▸ Exercise goal
Copy the items below word for word, from the start of the items through the line containing "point(346,91)", including that line. Leave the pictures out of your copy.

Entries from a dataset
====

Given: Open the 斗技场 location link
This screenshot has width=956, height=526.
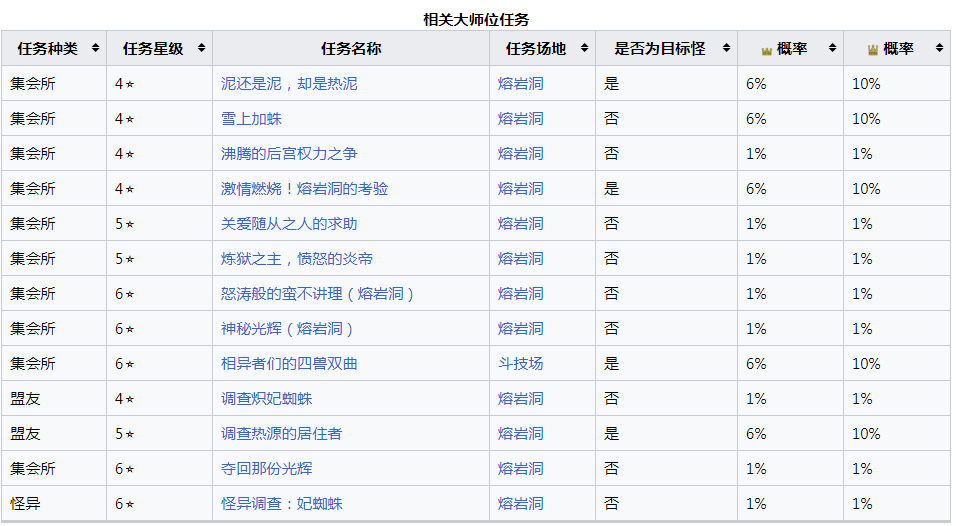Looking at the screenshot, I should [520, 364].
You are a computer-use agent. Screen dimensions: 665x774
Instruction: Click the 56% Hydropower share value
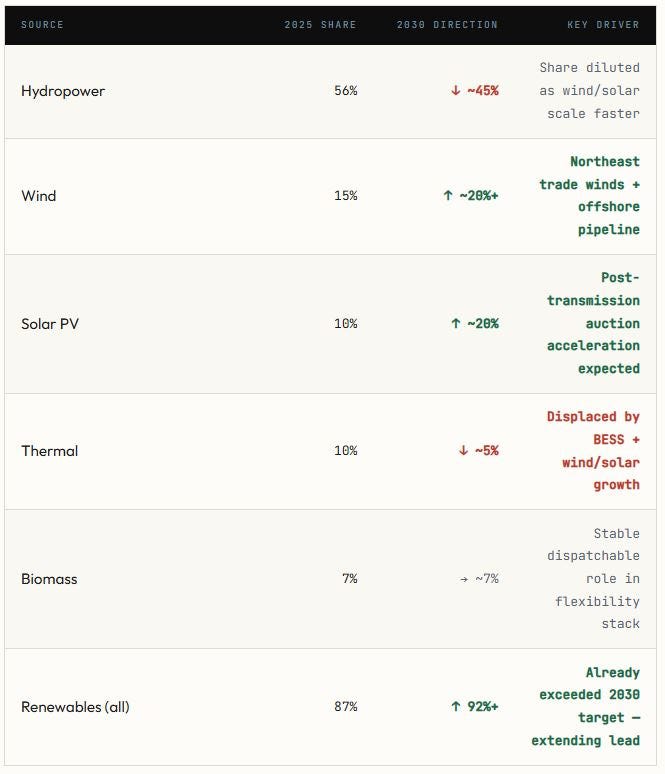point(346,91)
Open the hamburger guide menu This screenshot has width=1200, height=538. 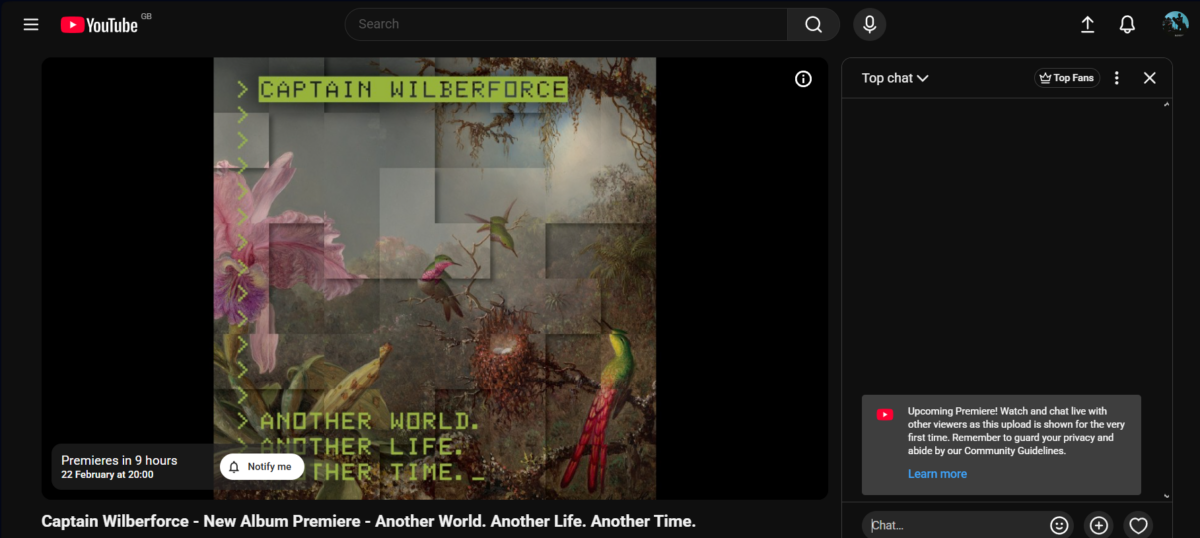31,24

====

▸ Written response
Given: Open the 斗技场 location link
This screenshot has width=956, height=526.
Looking at the screenshot, I should [520, 364].
You are a computer-use agent. Screen dimensions: 665x774
Instruction: Click the 56% Hydropower share value
point(346,91)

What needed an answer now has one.